Wounds

From Adams Street

When I was about 11, I went to a party at my aunt and uncle’s house with my dad and his wife. Most of my cousins were there. A couple of days beforehand I had sprouted a lovely pimple right in the middle of my forehead. I put a band aid over it before I went to the party and tried to pass it off as a cut. My cousins weren’t buying it. Most were older than I was and knew what a band aid on the face meant. Zit! They weren’t horribly cruel, just mildly cruel in the way kids can be. And I was alone among siblings and very anxious and nervous. I remember wanting to be anywhere on earth but there.

In the twilight, some of my cousins sought me out and told me a horrible thing. They said that my Uncle Bob had told everyone that I wasn’t the daughter of my parents. I was really the daughter of my much older sister. “That’s why you all had to go to Missouri. So Debbie could have you. They’re just pretending that she’s your sister.”

The noise of the grown-up party filtered out through the windows in a happy din, but it didn’t feel warm to me. It felt like a wall, and I didn’t want to be on either side of it.

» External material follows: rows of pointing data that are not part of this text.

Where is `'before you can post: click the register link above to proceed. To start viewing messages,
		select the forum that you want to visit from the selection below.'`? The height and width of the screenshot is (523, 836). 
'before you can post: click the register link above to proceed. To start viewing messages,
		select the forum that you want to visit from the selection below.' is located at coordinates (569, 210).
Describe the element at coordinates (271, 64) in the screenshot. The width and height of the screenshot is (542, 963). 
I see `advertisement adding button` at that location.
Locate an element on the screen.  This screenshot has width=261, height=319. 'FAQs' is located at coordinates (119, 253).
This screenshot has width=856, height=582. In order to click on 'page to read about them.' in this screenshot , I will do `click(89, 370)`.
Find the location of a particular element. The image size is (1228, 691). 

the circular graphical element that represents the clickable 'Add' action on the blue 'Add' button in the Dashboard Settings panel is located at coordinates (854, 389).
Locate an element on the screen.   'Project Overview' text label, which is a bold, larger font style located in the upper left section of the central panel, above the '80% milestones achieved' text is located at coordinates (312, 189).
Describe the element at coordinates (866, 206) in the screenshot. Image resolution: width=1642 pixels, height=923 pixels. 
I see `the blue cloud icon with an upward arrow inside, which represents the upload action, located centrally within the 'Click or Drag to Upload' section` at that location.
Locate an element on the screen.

Did I run to my father and demand the truth? Did I protest to my cousins that Uncle Bob was a liar?

I did not.

I filed this nugget of information away, where it nagged at me for 20 years.

Eventually I came to believe it was bullshit. Eventually I came to believe that it didn’t matter if it were true.

But it affected me profoundly throughout my adolescence and early adulthood. I never felt like I fit in. I felt like the whole operation was a house of cards that could come down at any minute. I believed that no one told the truth, especially my parents.

My Uncle Bob died on Friday. I’m sorry that my father is in pain over his loss. But, really, he was kind of a shit.